» PROBLEM DESCRIPTION:
The entries below are to be repeated verbatim, in full.

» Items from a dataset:
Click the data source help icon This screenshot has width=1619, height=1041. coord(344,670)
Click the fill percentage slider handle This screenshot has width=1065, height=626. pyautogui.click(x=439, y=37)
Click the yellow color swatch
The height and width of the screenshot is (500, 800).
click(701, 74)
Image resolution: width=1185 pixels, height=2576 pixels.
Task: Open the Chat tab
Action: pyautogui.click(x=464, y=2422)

» EXPECTED OUTPUT:
Click the data source help icon This screenshot has width=1619, height=1041. coord(344,670)
Click the fill percentage slider handle This screenshot has width=1065, height=626. pyautogui.click(x=439, y=37)
Click the yellow color swatch
The height and width of the screenshot is (500, 800).
click(701, 74)
Image resolution: width=1185 pixels, height=2576 pixels.
Task: Open the Chat tab
Action: pyautogui.click(x=464, y=2422)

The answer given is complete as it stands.